La lunga trattativa tra Ceferin e la ECA (associazione che raduna i club europei) è naufragata nella scorsa primavera proprio davanti al ‘No’ deciso di Nyon all’idea che i proprietari potessero mettere le mani direttamente sul tesoretto dei ricavi da marketing generati dalla manifestazione più importante del calcio mondiale (escluso il torneo per nazionali che la Fifa progetta di rendere biennale tra le proteste della stessa Uefa). Una posizione allora rigida cui seguì la fuga dei 12 club verso la Superlega poi rientrata con eccezione di Juventus, Real Madrid e Barcellona che sono tutt’ora in aperto contrasto con la Uefa, anche se Ceferin ha dovuto cancellare tutti i procedimenti aperti con minaccia di esclusione per due anni dalle competizioni per evitare di incorrere in denunce penali da parte del Tribunale di Madrid che ha dato copertura legale alla Superlega.

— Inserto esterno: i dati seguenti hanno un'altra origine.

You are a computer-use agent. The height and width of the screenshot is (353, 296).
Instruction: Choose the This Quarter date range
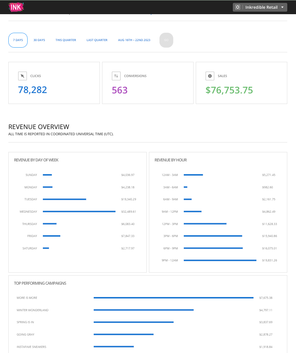(x=66, y=40)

La svolta è nascosta nelle pieghe della comunicazione di apertura del processo per cercare un partner per marketing e vendita commerciale così da completare gli accordi in vista del triennio che va dal 2024 al 2027. Agli occhi più attenti pare evidente come si tratti della concretizzazione di quanto annunciato qualche settimana fa all’assemblea dell’ECA e cioè della nascita di un sistema di valorizzazione dei ricavi commerciali a vantaggio delle società e delle rispettive proprietà attraverso una join venture fin qui negata.

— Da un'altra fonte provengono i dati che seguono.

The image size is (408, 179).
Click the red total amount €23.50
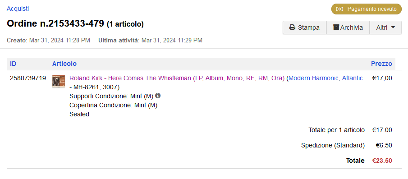pyautogui.click(x=382, y=161)
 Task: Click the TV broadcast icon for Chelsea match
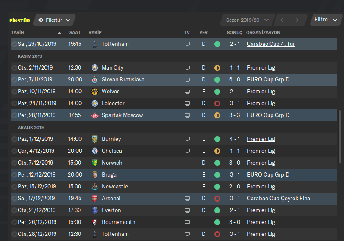[x=187, y=151]
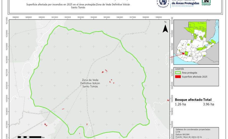
Task: Click the north arrow symbol
Action: click(165, 27)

In sostanza, la rinuncia (vedremo quanto parziale o definitiva) della Uefa a uno dei ruoli contestati dai ribelli della Superlega e ora sul tavolo della Corte di Giustizia europea che dovrà dire se l’associazione preceduta da Ceferin rispetta le norme sulla libera concorrenza o ha agito in tutti questi anni in regime di monopolio rivestendo allo stesso tempo i ruoli di organizzatore, distributori del prodotto, broker, regolatori e distributori dei proventi, per usare le parole scritte da Andrea Agnelli nella lettera agli azionisti Juventus che sarà depositata a fine ottobre in assemblea.
Il paradosso è che il passo indietro della Uefa arriva quando a capo dell’ECA non c’è più Agnelli ma Al-Khelaifi, nuovo alleato di ferro di Ceferin almeno fino a quando non ci sarà da mettere davvero le carte in tavola per decidere sul Mondiale biennale e sul Mondiale per Club, la creatura che la Fifa ha partorito ma che non è ancora nata, fortemente osteggiata dalla Uefa e dalla maggioranza dei club. Almeno per ora.